Four months after she moved in, in February 2012, Mr Sears paid £3,000 to buy Miss Kancefer out of her agency contract so she could work for him privately. He also gave her rings which had belonged to his wife of 40 years.
He changed his will in August 2012 leaving the bulk to charity and some to Miss Kancefer, but changed it again in December that year leaving everything to her.
His estate included his three-bedroom riverside flat in Walton-on-Thames, Surrey, and £400,000 in shares and cash. Mr Harris said he and his four siblings visited their uncle – whose late wife was their mother's sister – once a month and he had spent Christmas with their family for decades.

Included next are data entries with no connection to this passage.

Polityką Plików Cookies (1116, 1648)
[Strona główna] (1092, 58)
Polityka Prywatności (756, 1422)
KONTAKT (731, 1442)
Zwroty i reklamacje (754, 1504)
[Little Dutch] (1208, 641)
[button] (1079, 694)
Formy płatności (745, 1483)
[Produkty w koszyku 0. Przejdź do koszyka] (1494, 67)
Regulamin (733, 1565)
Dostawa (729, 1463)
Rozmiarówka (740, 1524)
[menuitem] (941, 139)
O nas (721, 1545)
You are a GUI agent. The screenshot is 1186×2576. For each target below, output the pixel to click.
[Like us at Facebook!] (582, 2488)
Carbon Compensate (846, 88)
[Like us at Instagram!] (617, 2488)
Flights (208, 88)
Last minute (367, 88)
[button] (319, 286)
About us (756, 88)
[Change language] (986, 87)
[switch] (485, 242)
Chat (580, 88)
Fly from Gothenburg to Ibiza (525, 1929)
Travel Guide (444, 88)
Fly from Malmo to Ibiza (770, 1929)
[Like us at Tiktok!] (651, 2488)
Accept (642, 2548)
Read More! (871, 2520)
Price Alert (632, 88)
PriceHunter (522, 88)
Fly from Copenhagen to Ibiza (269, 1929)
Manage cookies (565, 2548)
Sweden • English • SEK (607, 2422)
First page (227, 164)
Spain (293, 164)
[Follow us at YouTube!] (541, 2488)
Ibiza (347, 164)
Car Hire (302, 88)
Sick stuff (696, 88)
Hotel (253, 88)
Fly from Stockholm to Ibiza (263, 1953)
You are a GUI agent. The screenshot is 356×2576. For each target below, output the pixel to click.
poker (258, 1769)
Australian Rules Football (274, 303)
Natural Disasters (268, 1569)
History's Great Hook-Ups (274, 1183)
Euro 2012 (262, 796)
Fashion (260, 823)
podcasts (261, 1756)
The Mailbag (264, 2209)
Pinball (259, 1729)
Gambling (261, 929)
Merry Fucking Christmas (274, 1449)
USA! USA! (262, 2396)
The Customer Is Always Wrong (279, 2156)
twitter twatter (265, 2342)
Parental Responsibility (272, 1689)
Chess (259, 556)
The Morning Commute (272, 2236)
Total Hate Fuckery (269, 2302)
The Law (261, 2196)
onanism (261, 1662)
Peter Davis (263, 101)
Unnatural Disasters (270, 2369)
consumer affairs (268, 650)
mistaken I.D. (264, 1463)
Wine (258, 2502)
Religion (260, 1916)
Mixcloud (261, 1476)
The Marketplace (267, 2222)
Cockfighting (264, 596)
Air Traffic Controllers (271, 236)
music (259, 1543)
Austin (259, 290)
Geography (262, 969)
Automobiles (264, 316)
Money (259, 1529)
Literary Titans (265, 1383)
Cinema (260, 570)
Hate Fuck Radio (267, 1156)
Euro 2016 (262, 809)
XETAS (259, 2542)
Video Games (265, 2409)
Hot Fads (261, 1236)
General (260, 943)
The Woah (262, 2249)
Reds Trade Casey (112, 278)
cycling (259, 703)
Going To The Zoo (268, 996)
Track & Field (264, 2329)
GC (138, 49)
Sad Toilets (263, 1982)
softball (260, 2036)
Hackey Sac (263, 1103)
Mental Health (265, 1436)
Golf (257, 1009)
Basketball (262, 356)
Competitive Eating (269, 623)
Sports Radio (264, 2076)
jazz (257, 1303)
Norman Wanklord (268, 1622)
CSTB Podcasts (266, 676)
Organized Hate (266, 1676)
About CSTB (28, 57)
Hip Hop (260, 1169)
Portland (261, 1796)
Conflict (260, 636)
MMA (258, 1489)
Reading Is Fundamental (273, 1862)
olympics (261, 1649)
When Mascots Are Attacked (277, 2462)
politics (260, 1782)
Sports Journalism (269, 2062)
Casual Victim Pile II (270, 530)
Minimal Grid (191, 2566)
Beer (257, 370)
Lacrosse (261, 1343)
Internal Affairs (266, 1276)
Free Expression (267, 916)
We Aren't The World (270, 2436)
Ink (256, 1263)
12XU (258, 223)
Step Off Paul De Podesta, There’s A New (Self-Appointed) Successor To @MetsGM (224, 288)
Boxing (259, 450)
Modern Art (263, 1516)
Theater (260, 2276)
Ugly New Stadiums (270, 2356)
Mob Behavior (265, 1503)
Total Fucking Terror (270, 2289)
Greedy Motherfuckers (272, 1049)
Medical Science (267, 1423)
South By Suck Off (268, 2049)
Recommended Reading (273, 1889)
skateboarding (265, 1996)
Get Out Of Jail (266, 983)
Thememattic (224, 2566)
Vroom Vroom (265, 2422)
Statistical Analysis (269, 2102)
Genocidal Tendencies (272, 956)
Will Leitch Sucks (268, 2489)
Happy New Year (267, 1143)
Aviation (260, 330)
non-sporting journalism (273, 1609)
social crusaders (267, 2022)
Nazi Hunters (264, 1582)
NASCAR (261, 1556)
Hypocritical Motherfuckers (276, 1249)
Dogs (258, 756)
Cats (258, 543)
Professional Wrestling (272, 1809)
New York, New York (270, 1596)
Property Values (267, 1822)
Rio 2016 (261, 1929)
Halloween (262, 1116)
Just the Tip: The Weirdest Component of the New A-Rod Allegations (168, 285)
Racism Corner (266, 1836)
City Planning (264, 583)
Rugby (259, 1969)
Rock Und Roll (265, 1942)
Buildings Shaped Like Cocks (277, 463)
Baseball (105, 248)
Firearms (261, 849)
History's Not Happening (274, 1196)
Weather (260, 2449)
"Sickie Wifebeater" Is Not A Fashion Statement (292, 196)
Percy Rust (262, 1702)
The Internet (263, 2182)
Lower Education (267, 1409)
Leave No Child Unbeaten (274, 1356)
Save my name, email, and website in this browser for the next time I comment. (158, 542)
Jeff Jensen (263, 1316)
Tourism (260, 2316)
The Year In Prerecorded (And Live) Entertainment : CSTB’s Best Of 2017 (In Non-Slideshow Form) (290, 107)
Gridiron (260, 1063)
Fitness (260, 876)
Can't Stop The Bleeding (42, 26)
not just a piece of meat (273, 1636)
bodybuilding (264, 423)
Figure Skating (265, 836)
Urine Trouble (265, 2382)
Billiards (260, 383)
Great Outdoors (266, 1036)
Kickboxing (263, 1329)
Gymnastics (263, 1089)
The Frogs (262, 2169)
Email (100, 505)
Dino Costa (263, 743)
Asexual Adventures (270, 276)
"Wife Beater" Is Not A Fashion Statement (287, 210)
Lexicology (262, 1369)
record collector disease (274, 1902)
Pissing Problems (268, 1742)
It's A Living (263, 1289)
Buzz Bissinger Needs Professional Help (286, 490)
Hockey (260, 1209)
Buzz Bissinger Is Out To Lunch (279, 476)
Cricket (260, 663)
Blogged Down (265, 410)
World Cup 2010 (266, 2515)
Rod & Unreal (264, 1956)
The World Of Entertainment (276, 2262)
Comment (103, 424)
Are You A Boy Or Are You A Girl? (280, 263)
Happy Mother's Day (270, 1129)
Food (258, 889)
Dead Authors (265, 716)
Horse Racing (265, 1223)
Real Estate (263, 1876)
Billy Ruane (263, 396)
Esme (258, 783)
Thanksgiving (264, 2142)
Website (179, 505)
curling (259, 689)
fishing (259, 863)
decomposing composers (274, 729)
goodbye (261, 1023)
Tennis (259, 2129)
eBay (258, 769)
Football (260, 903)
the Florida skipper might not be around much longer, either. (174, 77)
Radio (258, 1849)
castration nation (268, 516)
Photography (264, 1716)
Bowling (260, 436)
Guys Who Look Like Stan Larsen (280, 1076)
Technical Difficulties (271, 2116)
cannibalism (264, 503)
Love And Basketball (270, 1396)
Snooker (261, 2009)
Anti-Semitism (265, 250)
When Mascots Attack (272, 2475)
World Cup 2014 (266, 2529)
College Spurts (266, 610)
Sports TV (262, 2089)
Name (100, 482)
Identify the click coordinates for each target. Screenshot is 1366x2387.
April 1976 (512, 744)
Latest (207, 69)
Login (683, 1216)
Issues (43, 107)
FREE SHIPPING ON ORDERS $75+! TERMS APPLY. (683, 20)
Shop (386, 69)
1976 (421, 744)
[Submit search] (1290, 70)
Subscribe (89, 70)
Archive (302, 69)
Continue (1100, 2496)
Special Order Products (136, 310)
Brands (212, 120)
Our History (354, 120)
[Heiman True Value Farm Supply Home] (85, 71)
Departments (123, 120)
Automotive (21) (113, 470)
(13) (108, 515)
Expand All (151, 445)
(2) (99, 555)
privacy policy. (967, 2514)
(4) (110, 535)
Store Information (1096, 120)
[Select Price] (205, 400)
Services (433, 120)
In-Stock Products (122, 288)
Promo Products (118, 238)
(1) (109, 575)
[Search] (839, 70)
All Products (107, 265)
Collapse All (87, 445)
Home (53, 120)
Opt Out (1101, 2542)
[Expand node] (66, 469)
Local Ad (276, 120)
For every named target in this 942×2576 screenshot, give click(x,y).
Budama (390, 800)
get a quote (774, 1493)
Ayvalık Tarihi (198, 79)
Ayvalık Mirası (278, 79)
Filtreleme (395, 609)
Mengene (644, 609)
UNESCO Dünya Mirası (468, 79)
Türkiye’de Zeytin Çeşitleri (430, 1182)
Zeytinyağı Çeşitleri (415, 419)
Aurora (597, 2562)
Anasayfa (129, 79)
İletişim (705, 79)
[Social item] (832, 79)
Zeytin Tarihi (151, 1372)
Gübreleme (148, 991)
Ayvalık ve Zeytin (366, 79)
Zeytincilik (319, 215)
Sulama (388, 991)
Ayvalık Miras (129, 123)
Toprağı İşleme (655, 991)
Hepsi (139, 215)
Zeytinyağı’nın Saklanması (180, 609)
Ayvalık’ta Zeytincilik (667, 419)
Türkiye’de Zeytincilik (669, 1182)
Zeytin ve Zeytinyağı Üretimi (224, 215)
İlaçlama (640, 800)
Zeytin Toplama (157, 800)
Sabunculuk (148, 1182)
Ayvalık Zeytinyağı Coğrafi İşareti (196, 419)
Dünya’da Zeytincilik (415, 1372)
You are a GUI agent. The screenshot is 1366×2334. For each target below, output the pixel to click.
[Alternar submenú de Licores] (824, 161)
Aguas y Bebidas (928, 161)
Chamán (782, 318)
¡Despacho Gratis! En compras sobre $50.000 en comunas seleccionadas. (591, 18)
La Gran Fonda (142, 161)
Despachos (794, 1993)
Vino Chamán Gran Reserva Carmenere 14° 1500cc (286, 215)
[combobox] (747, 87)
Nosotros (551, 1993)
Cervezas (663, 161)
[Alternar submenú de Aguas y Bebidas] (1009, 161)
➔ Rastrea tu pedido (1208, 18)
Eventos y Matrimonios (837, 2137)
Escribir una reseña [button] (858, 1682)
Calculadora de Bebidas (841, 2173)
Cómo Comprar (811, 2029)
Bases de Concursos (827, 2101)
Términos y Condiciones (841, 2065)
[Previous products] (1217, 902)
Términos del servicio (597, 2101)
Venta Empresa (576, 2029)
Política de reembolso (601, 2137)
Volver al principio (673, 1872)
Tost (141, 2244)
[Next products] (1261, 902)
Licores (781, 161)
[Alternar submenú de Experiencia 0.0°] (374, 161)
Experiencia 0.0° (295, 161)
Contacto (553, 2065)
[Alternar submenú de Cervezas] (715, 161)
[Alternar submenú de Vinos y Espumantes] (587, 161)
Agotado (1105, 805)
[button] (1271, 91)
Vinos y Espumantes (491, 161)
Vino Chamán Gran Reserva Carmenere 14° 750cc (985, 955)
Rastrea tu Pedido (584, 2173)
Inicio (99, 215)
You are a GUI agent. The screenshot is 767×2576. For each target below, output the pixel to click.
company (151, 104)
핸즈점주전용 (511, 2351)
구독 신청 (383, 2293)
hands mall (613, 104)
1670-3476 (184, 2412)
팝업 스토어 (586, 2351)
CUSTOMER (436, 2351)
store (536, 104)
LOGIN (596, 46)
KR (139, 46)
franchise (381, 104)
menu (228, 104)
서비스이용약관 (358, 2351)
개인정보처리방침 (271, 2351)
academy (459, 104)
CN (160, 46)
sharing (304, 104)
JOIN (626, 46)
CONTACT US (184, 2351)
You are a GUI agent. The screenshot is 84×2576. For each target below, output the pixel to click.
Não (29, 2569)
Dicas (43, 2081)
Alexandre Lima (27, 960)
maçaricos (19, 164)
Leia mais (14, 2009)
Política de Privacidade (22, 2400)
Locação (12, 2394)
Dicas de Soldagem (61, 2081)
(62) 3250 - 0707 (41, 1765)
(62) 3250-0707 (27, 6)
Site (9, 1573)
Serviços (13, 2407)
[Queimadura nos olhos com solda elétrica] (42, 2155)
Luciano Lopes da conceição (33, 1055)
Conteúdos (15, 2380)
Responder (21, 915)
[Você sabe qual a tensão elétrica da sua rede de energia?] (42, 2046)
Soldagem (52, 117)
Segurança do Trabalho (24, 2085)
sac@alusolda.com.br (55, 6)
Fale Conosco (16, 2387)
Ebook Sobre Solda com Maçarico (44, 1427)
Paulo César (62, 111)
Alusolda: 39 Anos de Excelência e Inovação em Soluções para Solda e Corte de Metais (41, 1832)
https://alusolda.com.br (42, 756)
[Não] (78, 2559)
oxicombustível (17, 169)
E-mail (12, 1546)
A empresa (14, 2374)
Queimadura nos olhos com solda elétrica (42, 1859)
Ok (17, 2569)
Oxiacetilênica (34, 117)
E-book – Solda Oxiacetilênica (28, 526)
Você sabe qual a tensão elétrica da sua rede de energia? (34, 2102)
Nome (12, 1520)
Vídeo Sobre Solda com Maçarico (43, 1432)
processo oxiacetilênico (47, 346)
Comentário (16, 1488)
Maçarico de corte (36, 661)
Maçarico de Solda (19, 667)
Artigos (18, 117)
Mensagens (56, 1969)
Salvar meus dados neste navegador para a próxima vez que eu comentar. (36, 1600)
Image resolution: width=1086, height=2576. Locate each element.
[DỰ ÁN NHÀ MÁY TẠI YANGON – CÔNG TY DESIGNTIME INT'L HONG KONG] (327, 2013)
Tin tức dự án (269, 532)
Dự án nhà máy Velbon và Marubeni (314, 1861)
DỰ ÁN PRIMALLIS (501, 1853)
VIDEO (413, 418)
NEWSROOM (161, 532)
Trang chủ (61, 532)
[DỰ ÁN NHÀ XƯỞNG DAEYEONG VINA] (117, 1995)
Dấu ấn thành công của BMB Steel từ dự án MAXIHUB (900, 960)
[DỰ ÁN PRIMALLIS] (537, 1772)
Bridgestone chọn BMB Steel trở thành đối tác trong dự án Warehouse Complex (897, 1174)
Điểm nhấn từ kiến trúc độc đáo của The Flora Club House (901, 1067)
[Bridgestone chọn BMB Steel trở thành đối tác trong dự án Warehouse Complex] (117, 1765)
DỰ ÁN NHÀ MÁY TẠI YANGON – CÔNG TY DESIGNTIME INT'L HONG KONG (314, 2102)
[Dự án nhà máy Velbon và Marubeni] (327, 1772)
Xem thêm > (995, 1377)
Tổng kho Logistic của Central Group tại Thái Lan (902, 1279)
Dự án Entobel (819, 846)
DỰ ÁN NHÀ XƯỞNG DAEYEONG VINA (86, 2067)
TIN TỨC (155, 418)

He added: 'We built a rapport with Dennis's carers to ensure he was happy and well cared-for. This all changed suddenly when Nermin appeared on the scene. We were incredibly close, he was ensconced in the family.
'All of a sudden there was a dramatic change in his behaviour. She convinced him we wanted to put him in a home and were only after his money. It was so far from the truth. Our only concern was for Dennis's welfare.'
He said fighting the will had been 'difficult' as his uncle was proved to have been of sound mind when he changed it.
'We just want people to know the warning signs so this doesn't happen to anyone else,' he added.
Miss Kancefer strongly denied any wrongdoing and said Mr Sears was 'extremely happy' with her. She said he was 'angry' with his relatives and it was his decision to disinherit them.
She told the Mail: 'I had a special connection with Dennis. He gave me love like I never had from my father.'
She added: 'When I found him he was in a very bad condition but he really recovered and was enjoying life.' She claimed she didn't find out about Mr Sears's second will change until after he died. Asked why she thought he left everything to her, she said: 'Because he was looked after very well.'
She said Mr Sears had felt 'bullied' by his relatives. 'If he was unhappy why should he leave it to them,' she said, adding: 'If my son does not treat me well I will do the same.'
Surrey Police fraud officers were investigating the case but yesterday made the decision to take no further action.